バランス3とバランス4に関しては、自分で個別資産ファンドを組み合わせた方がはるかに低い信託報酬になることがわかります。他方で、バランス1とバランス2で設定されている信託報酬は、自分で組んだ場合より4割ほど低く、顧客に対して良心的な設定であることがわかります。
※1 「東京海上・円資産バランスファンド」の資産配分は交付目論見書に記載されている基本資産配分比率に準拠しています。
※2 「投資のソムリエ」の資産配分は金融市場の動向に合わせて細かく変動しており、ここに掲載した配分は2023年4月28日基準で作成された同投資信託のマンスリーレポートに準拠したものです。
基準価額の推移
以下、日次変動(左側の図)については期間:2022年6月7日〜2023年6月7日、月次変動(右側の図)については期間:2017年3月〜2023年5月で基準価額の推移をプロットしました。なお比較のために、それぞれ最初のデータを10,000として基準にしています。まずは4つのバランス型ファンドの基準価額の推移を見てみます:
これらの値動きが、個別資産ファンドの適当な割合の組み合わせで再現できるかどうか見ていきます。以下の図は、いずれも「系列1」(青線)が個別資産ファンドを手で組み合わせて加重合計した基準価額、「系列2」(オレンジ線)が該当ファンドの実際の基準価額です。
バランス1:たわらノーロードバランス(標準型)
バランス2:たわらノーロードバランス(8資産)
バランス3:東京海上・円資産バランスファンド(年1回決算型)
バランス4:投資のソムリエ
アセット配分をその時々で変えるバランス3&バランス4と、配分を基本的には変えずに大きなズレが生じたときにリバランスするというバランス1&バランス2とで、かなり対照的な結果になりました。
まず、バランス1とバランス2はかなりの精度でトレースできていることが一見してわかります。
他方、バランス3とバランス4は、その時どきでアセットバランスを変更しているためそもそも単純な比較ができないわけですから、その形状を概ね捉えてはいるもののやはり乖離が認められます。ただ、信託報酬の差もあるのでしょうか、下振れた方向に乖離していることが見てとれます。
もっとも、機動的な配分比率の変更が功を奏して、バランス4が上回っている期間も一定程度あります。特にコロナ禍の下落局面で基準価額を維持できていたことは評価できるでしょう。
まとめ
バランス型ファンドでは投資商品ごとにさまざまなアセット配分比率が示されています。市況に応じてその配分を変えるようなファンドもあります。総じて、そのようなファンドは信託報酬が高いようです。
ここではバランス3とバランス4がそれに該当しますが、自分で個別資産ファンドを組み合わせたほうが、信託報酬を低く抑えられるということもあり、長期的なパフォーマンスは良さそうです。そもそも、これらのファンドには購入時手数料がかけられており、投資の第1日目からマイナスのスタートです。これらのマイナス要因をもってしてもなおそれを上回るパフォーマンスが出続けていれば良いのですが、その結果は上で見ていただいた通りです。
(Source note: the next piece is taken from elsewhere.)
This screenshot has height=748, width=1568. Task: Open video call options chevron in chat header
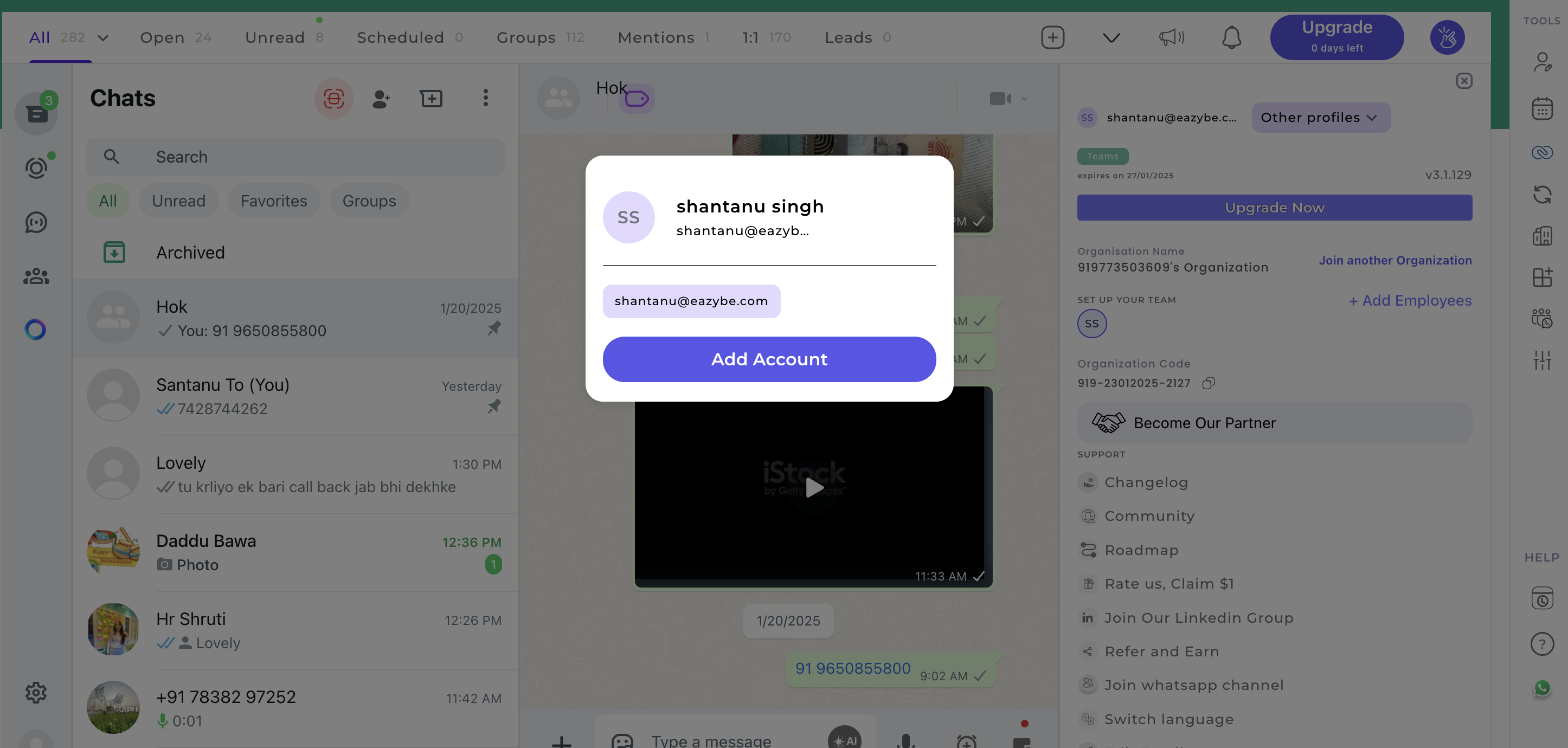1024,98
他方で、バランス1やバランス2のように、ノーロード(購入時手数料がかからない)であって信託報酬も低く、インデックス(の加重合計)との連動性も高いような商品もあります。
もっとも、資産配分を頻繁に変更するバランス型ファンドの一部には他のインデックスとの連動性(相関係数)が低いものもあるので、それらを一種のアセットクラスとみなし、ポートフォリオの一部として活用するということはできるかもしれません。ただ、そこまで考えてポートフォリオが組めるような人であれば、そもそも自分自身で市況に応じて資産配分を変えれば良いだけのような気もします。そして、やはりどうしても気になってしまうのがその運用コストの高さでしょう。
一応、上で考察した4つのバランス型ファンドを均等に4等分ずつ組み合わせたものも考えてみました。赤線の「ミックス」がそれです。
値動きがマイルドになってほぼ常に中間位に居続けることがわかって、資産分散の大切さが感じられると思います。そして加重合計した信託報酬は0.64%程度になります。
投資は自己責任です。利用している金融機関の窓口でおすすめされたからと言って、資産運用を他人任せにしてしまうと無駄な損失を被ってしまいかねません。そうなったとしても、彼ら彼女らはその責任をとってはくれません。投資に回すのはあなた自身の大切なお金です。投資商品はよくよく考えて選ばないといけませんね。